## Data records:

=-=-=

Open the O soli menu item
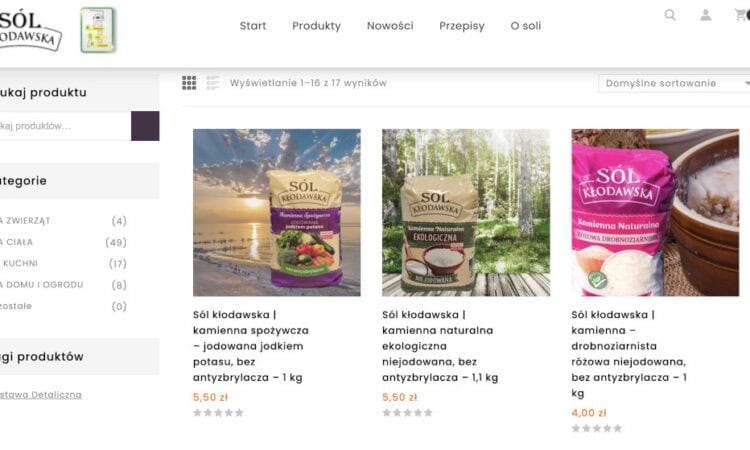 [526, 26]
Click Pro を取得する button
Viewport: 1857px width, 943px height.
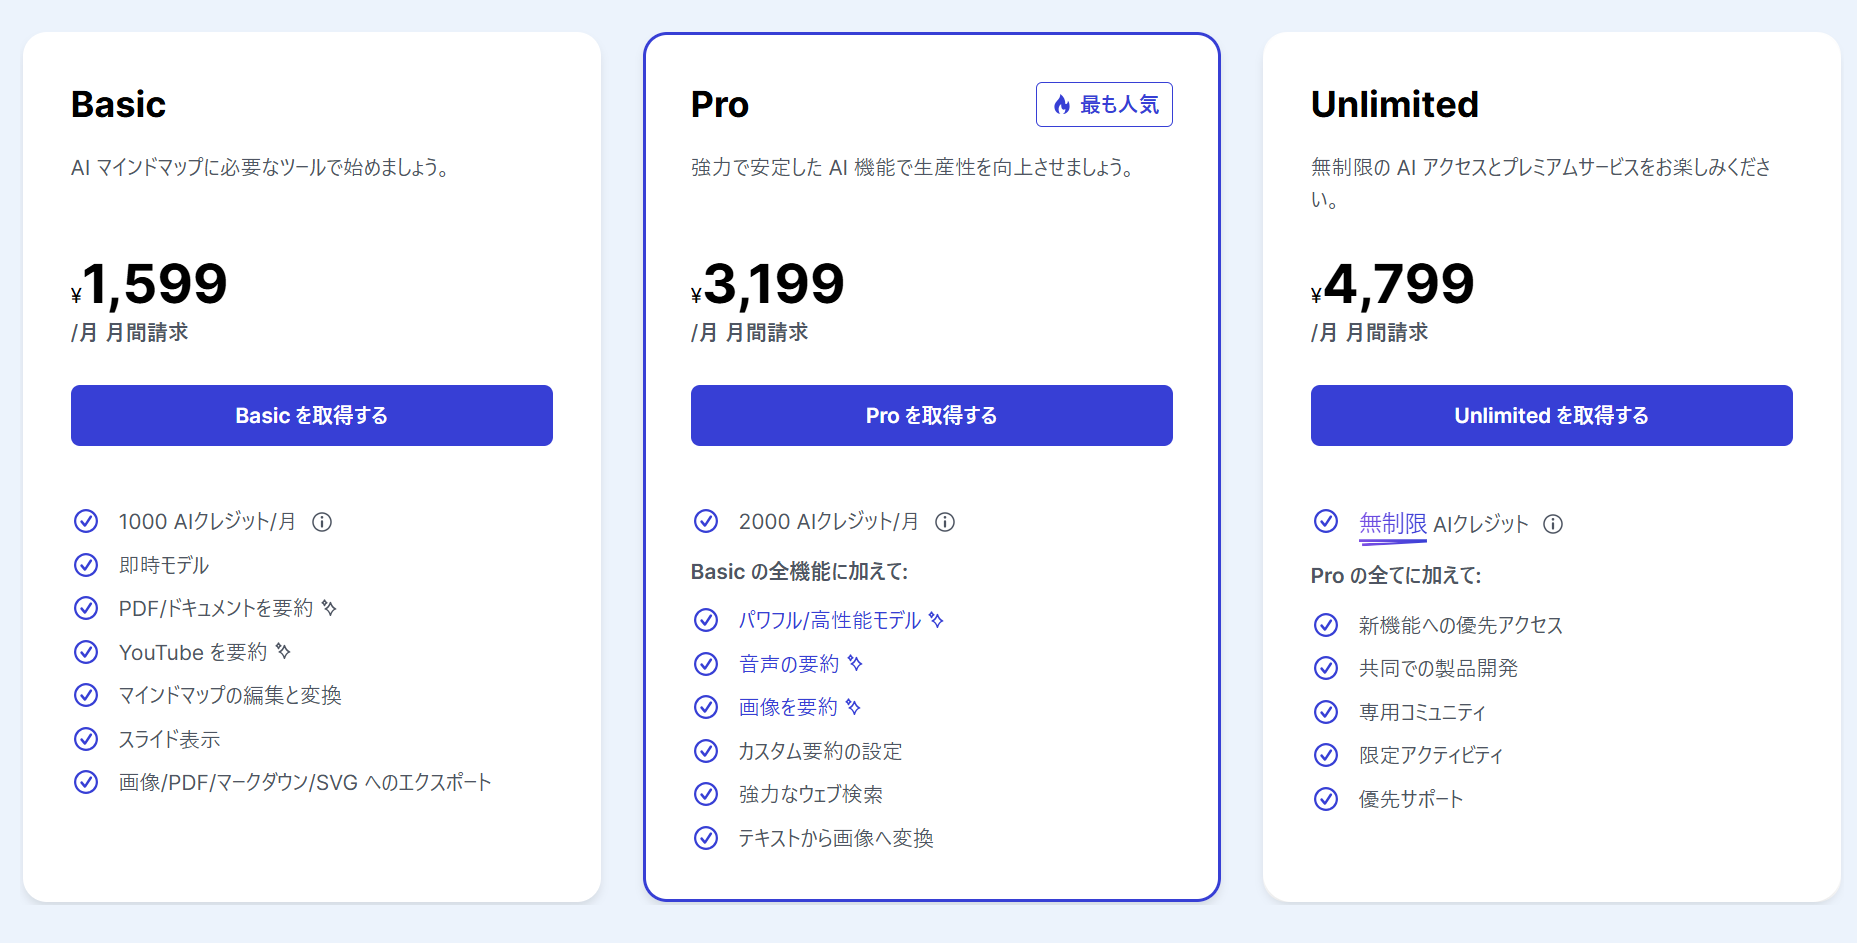click(x=932, y=415)
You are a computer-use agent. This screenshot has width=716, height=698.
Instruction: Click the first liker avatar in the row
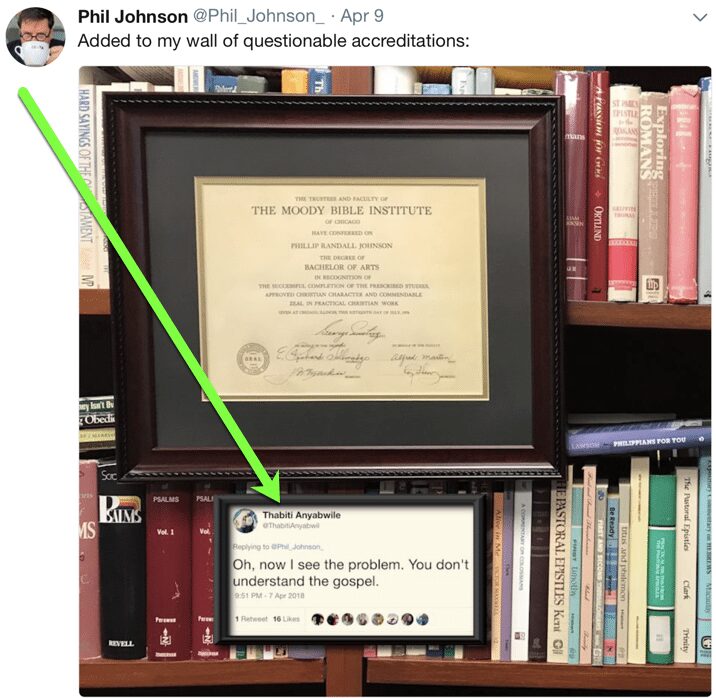[x=318, y=619]
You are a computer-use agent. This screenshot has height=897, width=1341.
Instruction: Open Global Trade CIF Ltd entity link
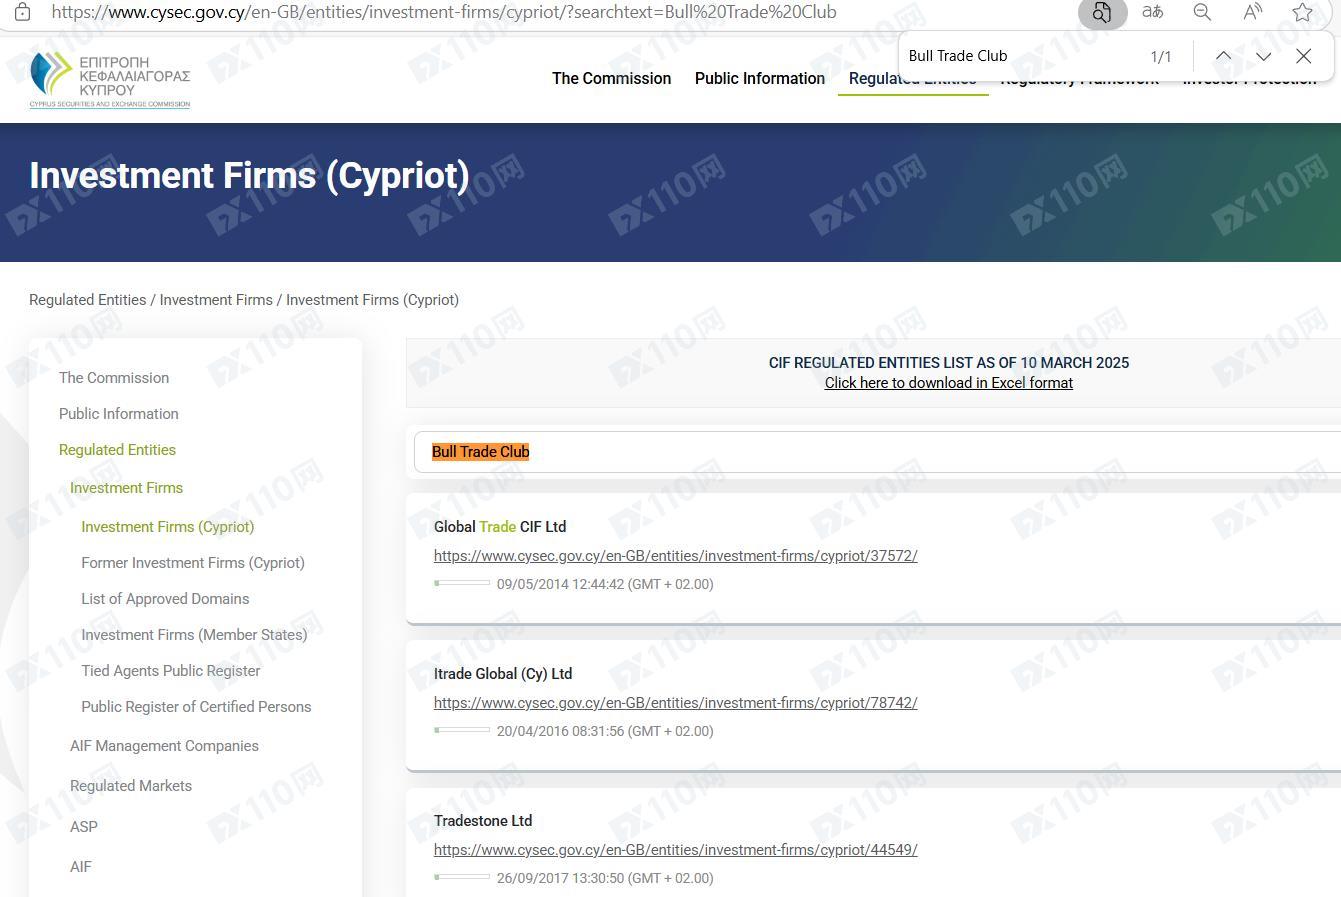pos(675,556)
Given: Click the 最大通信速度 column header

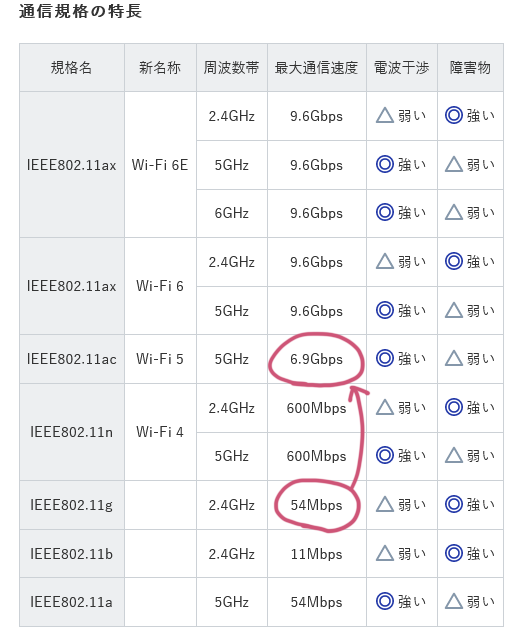Looking at the screenshot, I should 317,68.
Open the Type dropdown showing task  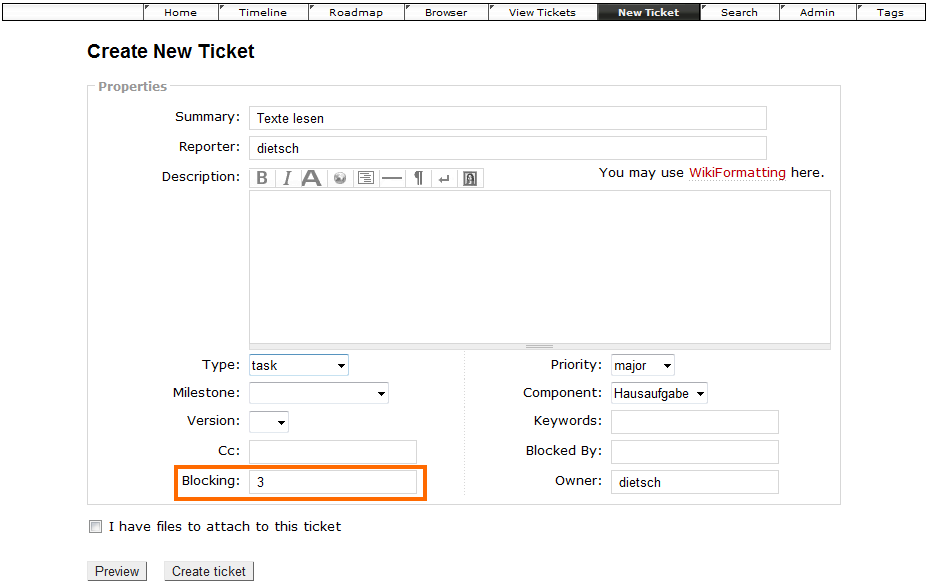tap(298, 365)
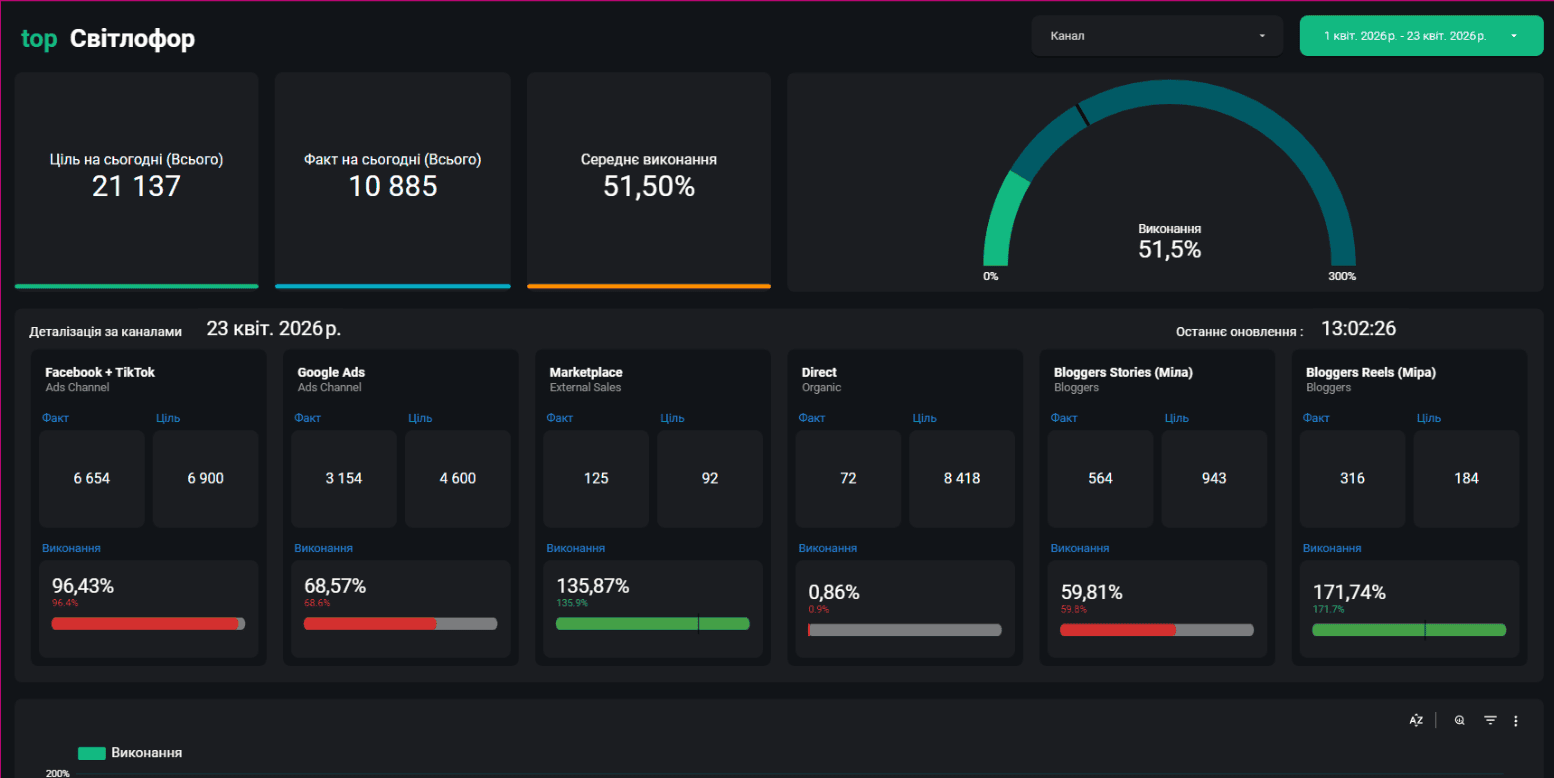
Task: Click the green 'top' logo
Action: point(39,39)
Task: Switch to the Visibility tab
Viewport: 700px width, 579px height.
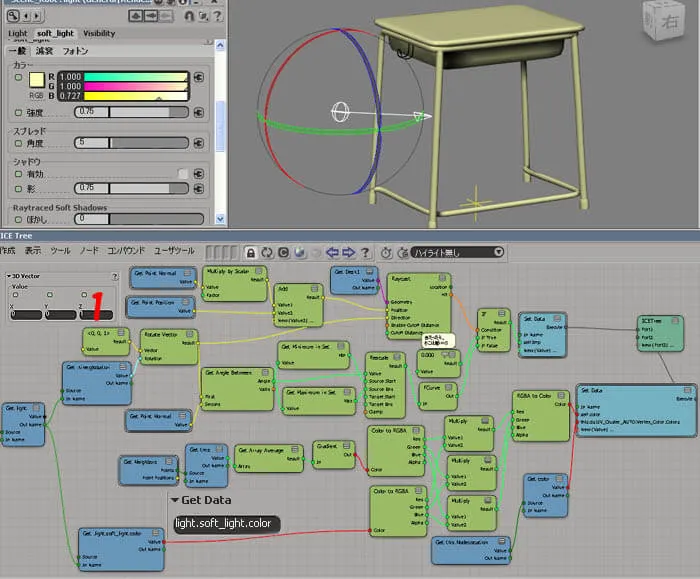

=-=-=

## What the task requires:
Leave out the pictures. Transcribe only the lines above, from the first through the one that contains "has height=897, width=1341.".

## Written answer:
Open the O soli menu item
 [526, 26]
Click Pro を取得する button
Viewport: 1857px width, 943px height.
click(x=932, y=415)
You are a computer-use agent. This screenshot has width=716, height=698.
Instruction: Click the first liker avatar in the row
[x=318, y=619]
You are a computer-use agent. This screenshot has height=897, width=1341.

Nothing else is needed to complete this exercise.